== ASSIGNMENT ==
Would you return, word for word, the lines of the data below from the line with "Task: Click the Proposed" through the line with "Given: Select Browse", and no others?

Saved entries:
== Segment start ==

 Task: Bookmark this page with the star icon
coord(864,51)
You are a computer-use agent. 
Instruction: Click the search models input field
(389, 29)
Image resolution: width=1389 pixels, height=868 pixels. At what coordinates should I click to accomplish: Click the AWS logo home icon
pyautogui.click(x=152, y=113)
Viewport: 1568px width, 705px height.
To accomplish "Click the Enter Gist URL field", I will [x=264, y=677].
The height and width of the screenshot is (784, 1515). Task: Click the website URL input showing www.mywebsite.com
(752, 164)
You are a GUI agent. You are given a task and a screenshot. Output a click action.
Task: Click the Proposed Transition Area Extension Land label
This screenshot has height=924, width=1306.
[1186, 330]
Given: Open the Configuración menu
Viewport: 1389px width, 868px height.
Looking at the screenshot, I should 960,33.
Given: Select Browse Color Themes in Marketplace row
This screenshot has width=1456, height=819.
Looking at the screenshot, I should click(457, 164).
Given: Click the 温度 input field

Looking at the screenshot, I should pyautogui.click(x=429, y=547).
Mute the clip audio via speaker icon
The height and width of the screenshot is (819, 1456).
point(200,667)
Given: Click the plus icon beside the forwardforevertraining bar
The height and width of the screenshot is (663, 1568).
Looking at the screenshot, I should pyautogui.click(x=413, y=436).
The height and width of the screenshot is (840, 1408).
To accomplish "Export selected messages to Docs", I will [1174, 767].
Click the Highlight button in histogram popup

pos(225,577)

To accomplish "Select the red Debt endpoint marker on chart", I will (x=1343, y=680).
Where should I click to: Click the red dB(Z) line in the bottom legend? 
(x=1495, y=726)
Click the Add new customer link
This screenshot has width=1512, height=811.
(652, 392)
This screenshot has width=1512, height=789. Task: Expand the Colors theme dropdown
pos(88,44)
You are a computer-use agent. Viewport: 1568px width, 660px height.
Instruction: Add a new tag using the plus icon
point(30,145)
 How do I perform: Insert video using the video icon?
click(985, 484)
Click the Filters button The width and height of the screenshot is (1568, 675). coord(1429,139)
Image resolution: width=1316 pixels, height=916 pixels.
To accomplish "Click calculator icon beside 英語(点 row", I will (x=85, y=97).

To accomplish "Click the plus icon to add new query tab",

== Segment end ==

== OUTPUT FOR THIS TASK ==
Task: Click the Proposed Transition Area Extension Land label
This screenshot has height=924, width=1306.
[1186, 330]
Given: Open the Configuración menu
Viewport: 1389px width, 868px height.
Looking at the screenshot, I should 960,33.
Given: Select Browse Color Themes in Marketplace row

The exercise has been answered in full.